EXTRAIT DU DOCUMENT =>

"""

LES FRÈRES SISTERS (J. Audiard)
Rêveries mythologiques
La nature reflète elle-même cette disproportion entre progrès du confort tel qu’il s’affirme dans les grandes villes et sauvagerie qui continue de menacer les corps. Ainsi Eli est-il contaminé par la piqûre d’une araignée ayant pénétré dans sa bouche durant son sommeil, plombé par le venin ; au réveil, il découvre à deux pas de lui un énorme grizzli abattu par son cadet. C’était l’araignée ou l’ursidé. Il lui reste à cracher le sang de sa gorge sur des fourmis comme s’il exorcisait ses mauvais rêves. Par un subtil jeu d’ellipses, ceux-ci ne sont pas toujours visibles, à l’exception de celui qui montre le père-ogre, mais laissent entrevoir leurs traces en plein jour. Cette poésie, qui rappelle à nouveau l’onirisme de La Nuit du chasseur, s’exprime dans la magnifique scène nocturne et tragique de la moisson d’or dans la rivière, tout à la fois révélée et brûlée par l’acide. Jacques Audiard filme l’attente de cette alchimie, et les regards des quatre hommes avides et impatients comme des enfants. Le phalanstère tant désiré par Warm, qui a réussi à insuffler cette possibilité de paix à Charlie, Eli et Morris, connaîtra au moins un début de réalisation avec cette communion. Mais ces faiseurs de miracles seront punis par l’inconscience de Charlie, et ce pouvoir de « faiseur d’or » digne de Midas qu’il se montre incapable de maîtriser rendra Warm aveugle. Les Frères Sisters renoue ainsi avec les fondations mythologiques du western.

"""

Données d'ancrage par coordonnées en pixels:
"""

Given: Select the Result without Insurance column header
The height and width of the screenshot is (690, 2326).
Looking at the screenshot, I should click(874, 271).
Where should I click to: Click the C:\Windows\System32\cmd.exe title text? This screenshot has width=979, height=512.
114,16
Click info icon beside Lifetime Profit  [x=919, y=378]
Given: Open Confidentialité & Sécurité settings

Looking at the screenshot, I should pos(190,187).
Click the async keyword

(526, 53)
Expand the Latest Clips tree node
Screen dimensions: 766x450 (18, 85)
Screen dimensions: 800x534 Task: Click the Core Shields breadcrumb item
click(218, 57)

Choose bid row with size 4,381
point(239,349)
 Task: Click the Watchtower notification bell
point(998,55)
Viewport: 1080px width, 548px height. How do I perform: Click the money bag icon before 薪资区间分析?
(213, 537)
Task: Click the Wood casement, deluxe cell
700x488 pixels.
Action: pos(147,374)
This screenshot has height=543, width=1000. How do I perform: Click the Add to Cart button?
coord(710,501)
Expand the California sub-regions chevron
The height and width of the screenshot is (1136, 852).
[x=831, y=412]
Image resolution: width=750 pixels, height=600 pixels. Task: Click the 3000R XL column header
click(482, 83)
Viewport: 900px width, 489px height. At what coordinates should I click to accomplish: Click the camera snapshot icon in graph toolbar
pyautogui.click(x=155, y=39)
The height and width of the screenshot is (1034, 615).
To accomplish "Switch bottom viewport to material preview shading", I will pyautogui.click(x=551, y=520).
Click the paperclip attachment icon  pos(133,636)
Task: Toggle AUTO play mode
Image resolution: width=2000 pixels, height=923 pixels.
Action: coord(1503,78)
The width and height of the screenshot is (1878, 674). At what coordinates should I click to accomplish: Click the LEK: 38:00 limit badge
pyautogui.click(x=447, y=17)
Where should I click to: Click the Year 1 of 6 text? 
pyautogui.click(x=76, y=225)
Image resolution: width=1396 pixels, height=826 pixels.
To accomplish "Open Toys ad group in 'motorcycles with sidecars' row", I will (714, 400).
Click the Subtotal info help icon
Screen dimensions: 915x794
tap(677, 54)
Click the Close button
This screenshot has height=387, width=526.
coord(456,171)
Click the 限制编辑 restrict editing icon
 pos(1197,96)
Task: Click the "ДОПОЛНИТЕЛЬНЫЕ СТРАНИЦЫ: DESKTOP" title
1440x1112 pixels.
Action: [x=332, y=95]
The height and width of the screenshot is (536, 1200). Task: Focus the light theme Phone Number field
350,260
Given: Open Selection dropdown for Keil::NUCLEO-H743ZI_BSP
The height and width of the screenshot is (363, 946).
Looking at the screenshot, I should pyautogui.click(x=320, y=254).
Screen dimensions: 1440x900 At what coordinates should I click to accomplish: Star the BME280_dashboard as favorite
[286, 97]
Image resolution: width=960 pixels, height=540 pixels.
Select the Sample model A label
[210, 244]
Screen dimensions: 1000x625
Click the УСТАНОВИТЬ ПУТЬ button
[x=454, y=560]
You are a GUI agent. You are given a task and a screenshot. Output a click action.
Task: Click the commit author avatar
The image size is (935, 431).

"""

CONSIGNE => Reprenez la critique du film Les Frères Sisters et poursuivez-la à partir de sa dernière phrase.

RÉSULTAT DE L'EXERCICE =>
Devant cette réussite et ce brio, on en oublierait que Jacques Audiard n’est que le deuxième cinéaste français à maîtriser ce genre après Jacques Tourneur, et que la production du film s’est totalement déroulée en Europe, où les paysages de l’Ouest américain ont été « retrouvés » en Espagne et en Roumanie. Une magie du cinéma d’autant plus visible sur l’écran qu’elle demeure secrète dans l’élaboration d’images qui renouent avec les rêveries de l’enfance.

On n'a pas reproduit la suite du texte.